- PROMPT
Reproduce word for word the stretch of lines from the line containing "Screen dimensions: 441x277" through the line containing "886x1050 pixels.", omitting the pictures.

- PROVIDED INFORMATION
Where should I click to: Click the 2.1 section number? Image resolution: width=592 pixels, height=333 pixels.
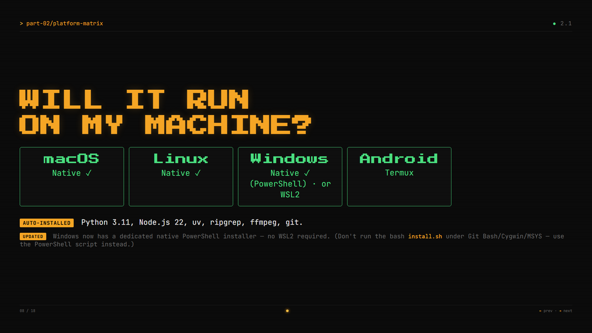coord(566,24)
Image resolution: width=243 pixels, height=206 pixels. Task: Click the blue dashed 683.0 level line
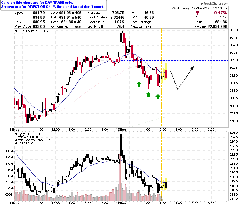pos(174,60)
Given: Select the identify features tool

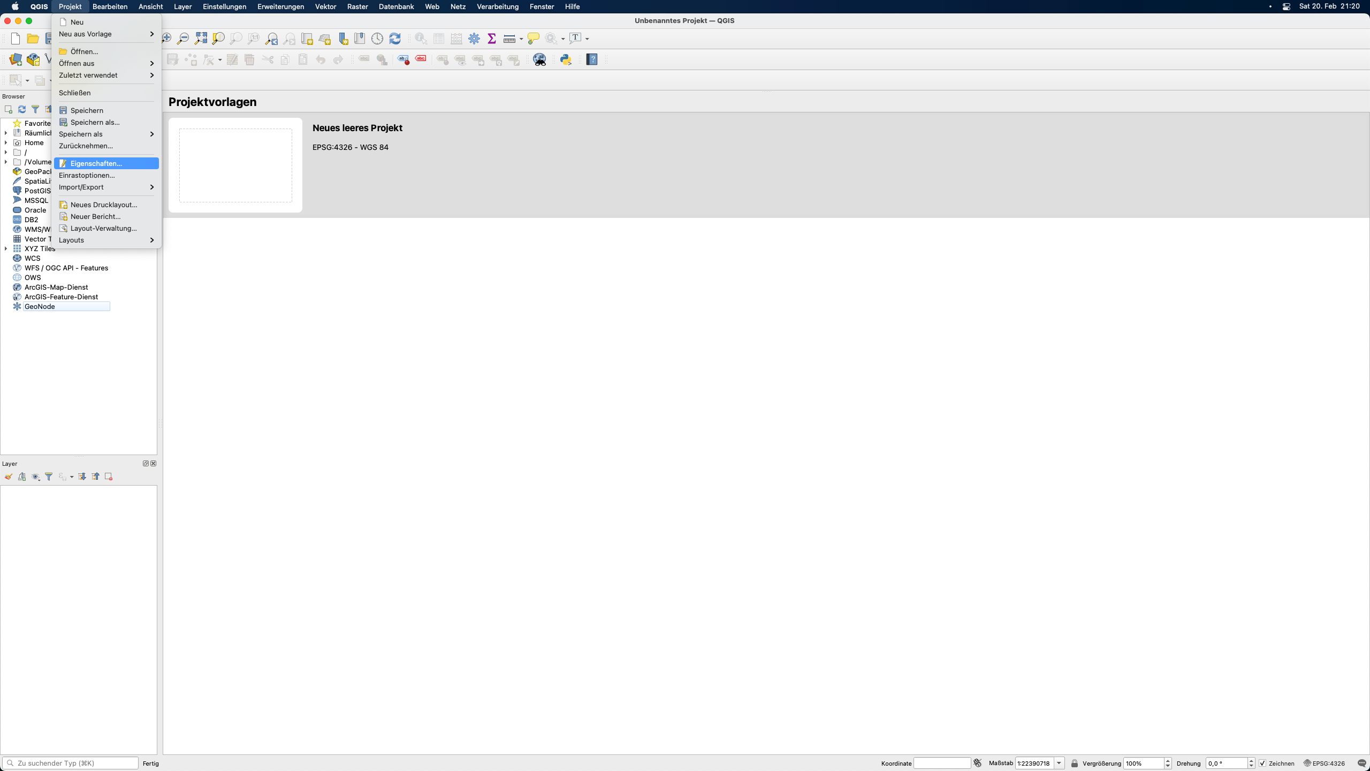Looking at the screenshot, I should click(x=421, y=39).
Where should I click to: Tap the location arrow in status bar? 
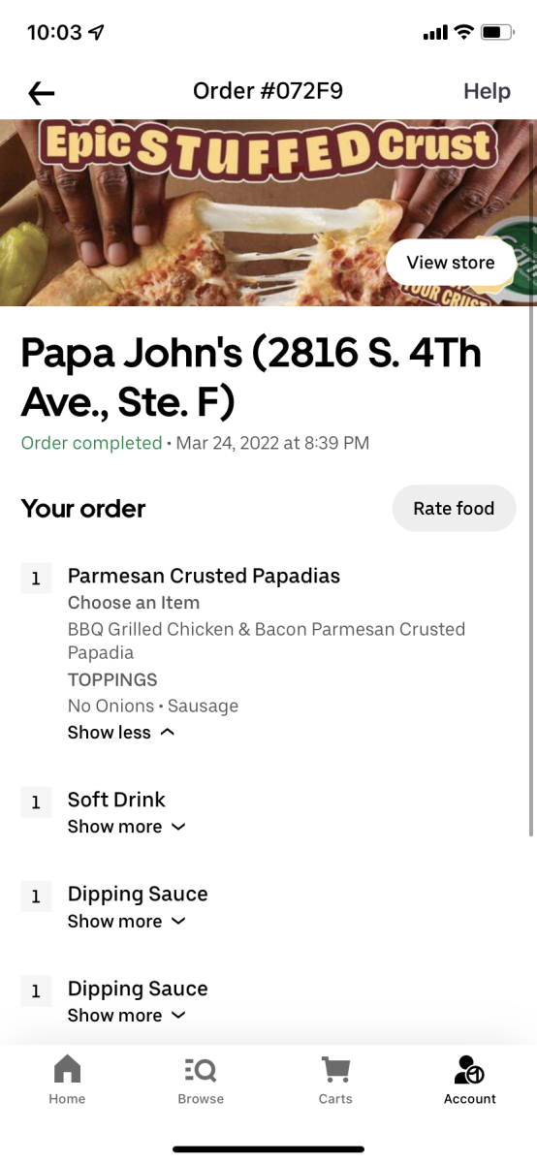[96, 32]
---
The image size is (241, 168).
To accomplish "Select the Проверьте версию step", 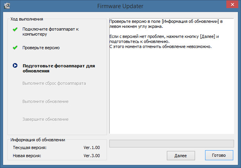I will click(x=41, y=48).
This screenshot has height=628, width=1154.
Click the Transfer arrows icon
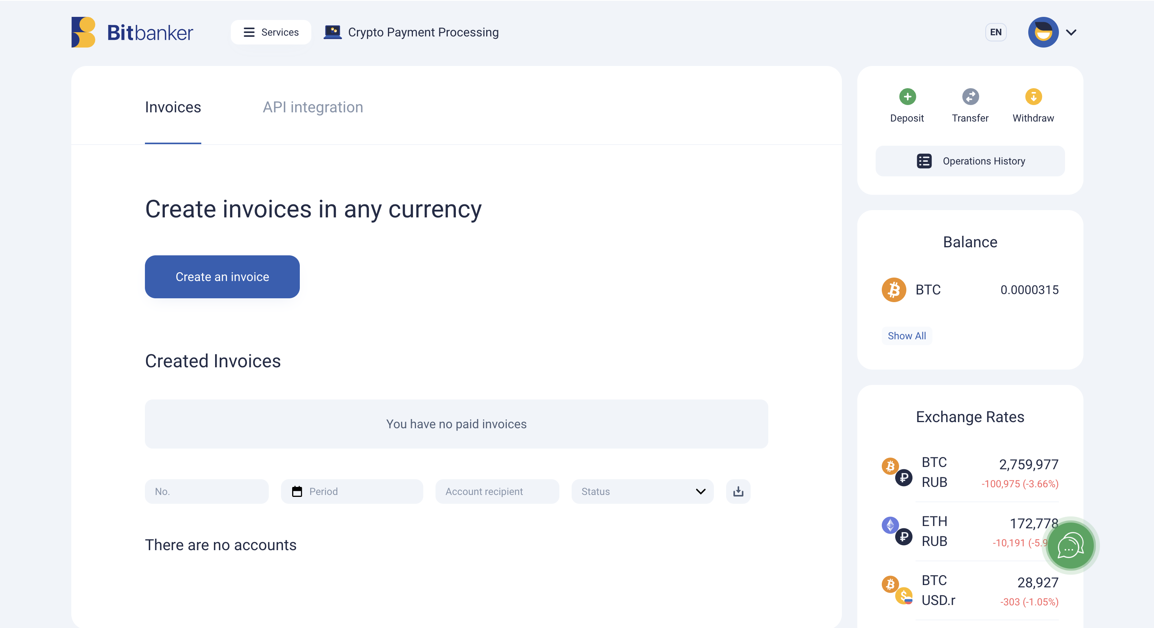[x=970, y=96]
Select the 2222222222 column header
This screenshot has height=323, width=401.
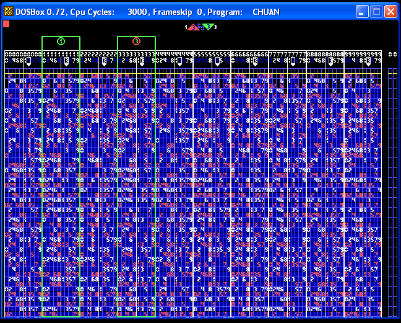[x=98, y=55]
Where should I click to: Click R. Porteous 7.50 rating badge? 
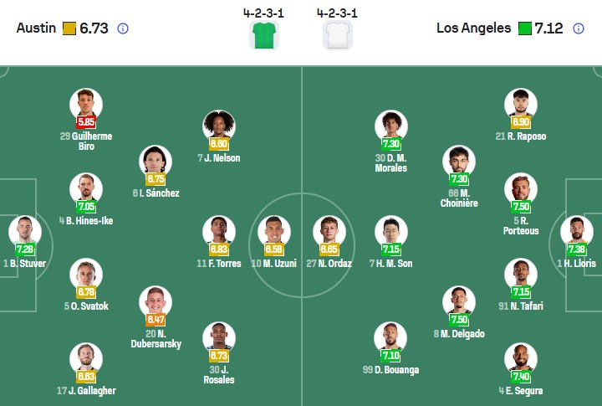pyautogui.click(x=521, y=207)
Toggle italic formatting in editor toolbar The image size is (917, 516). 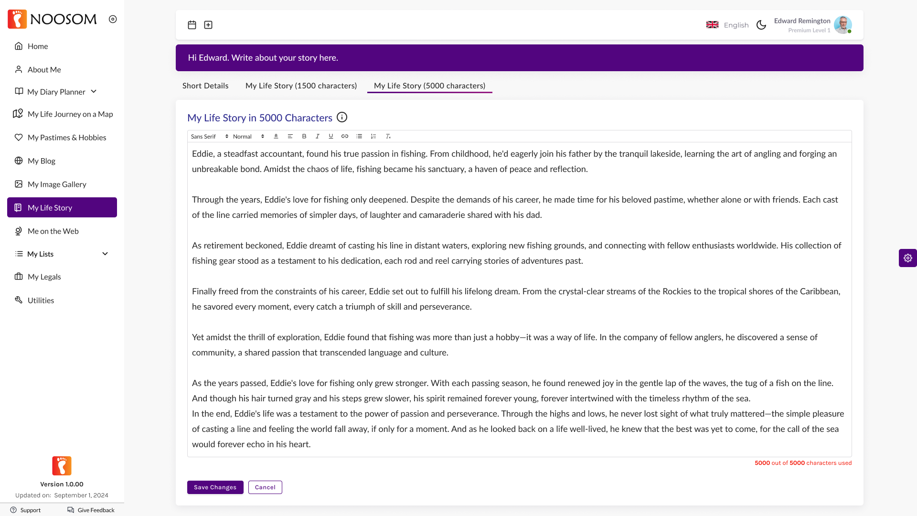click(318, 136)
...
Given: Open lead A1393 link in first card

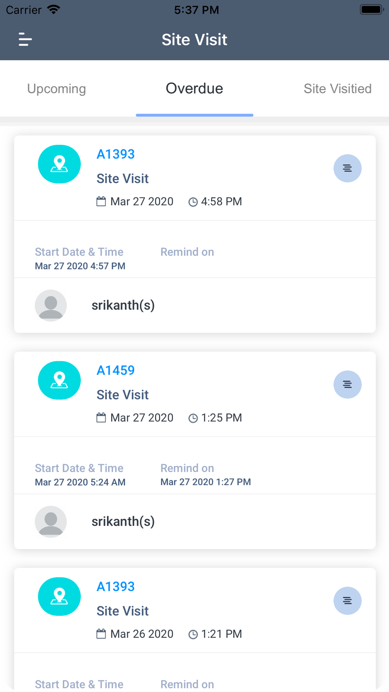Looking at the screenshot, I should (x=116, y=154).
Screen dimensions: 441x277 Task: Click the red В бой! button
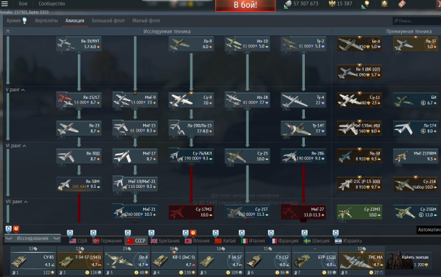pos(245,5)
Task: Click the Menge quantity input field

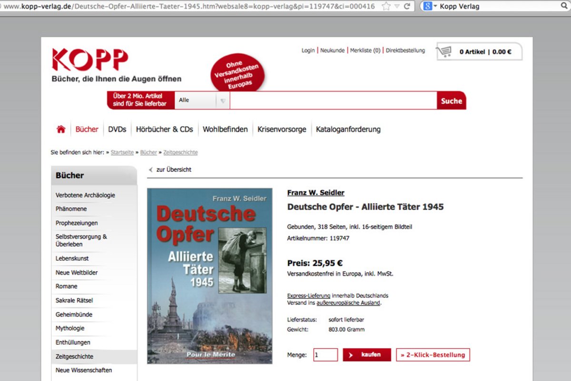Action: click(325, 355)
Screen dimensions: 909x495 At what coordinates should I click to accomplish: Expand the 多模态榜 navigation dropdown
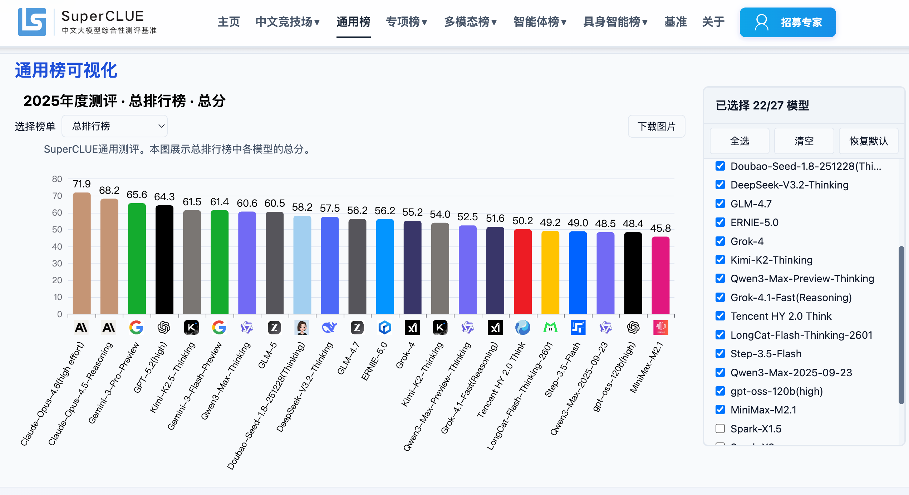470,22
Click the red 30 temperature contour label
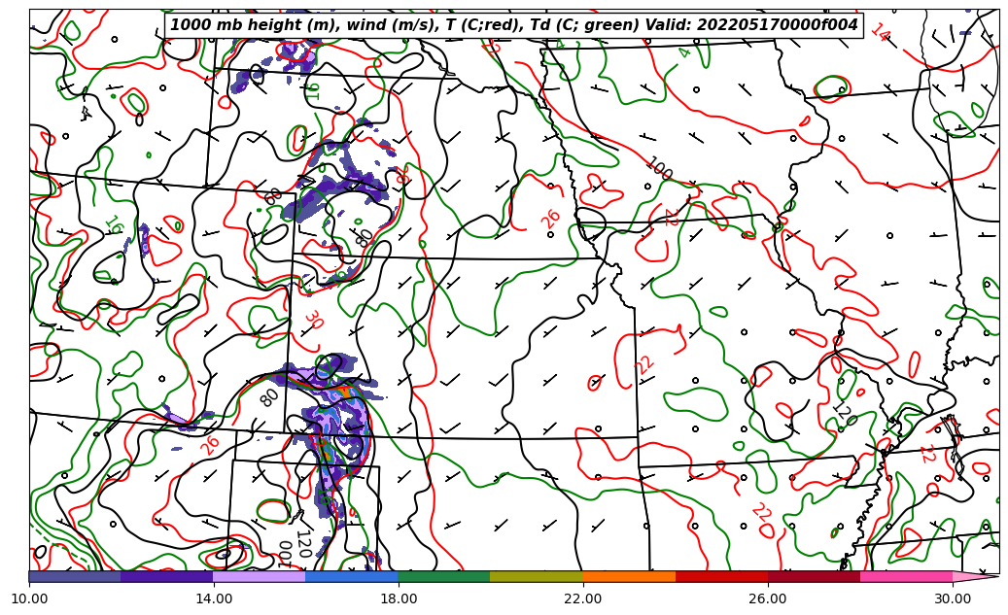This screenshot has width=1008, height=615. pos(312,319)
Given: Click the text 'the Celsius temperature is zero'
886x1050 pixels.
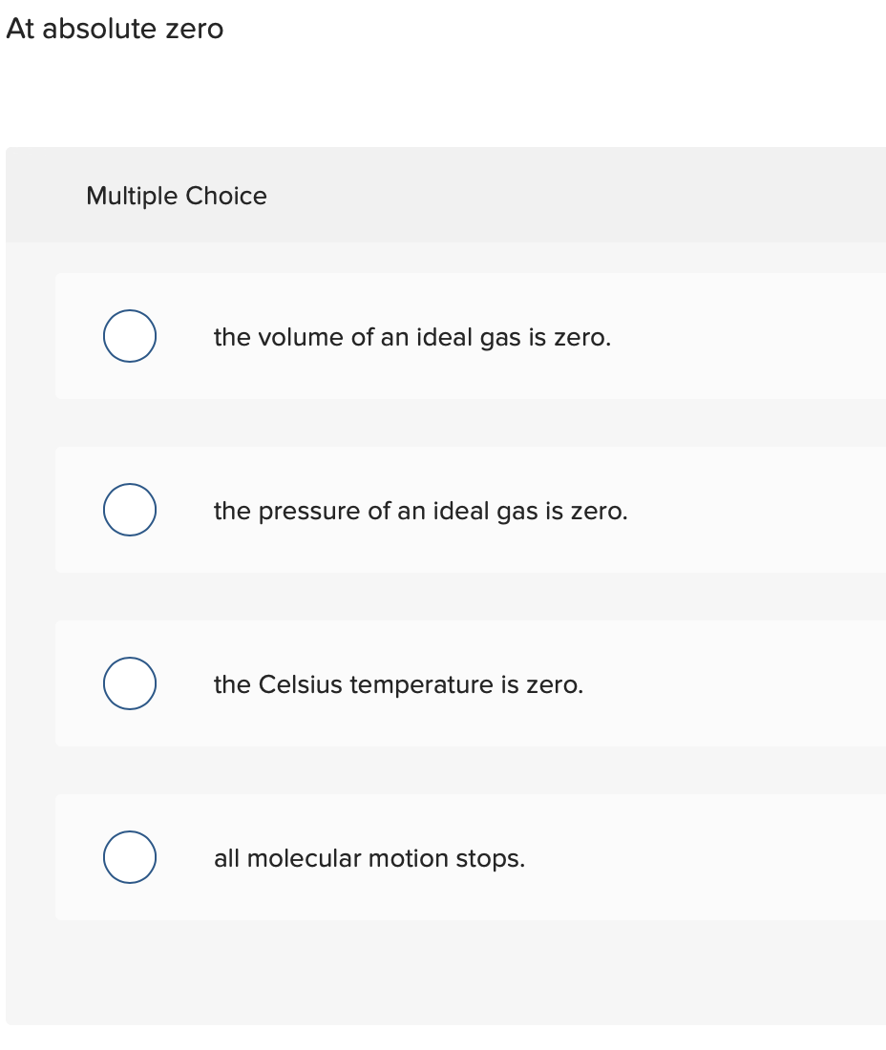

- RESULT
Screen dimensions: 441x277 Task: Click the red В бой! button
pos(245,5)
Task: Click the Menge quantity input field

Action: click(325, 355)
Screen dimensions: 909x495 At what coordinates should I click to accomplish: Expand the 多模态榜 navigation dropdown
470,22
Click the red 30 temperature contour label
This screenshot has width=1008, height=615. pos(312,319)
Given: Click the text 'the Celsius temperature is zero'
886x1050 pixels.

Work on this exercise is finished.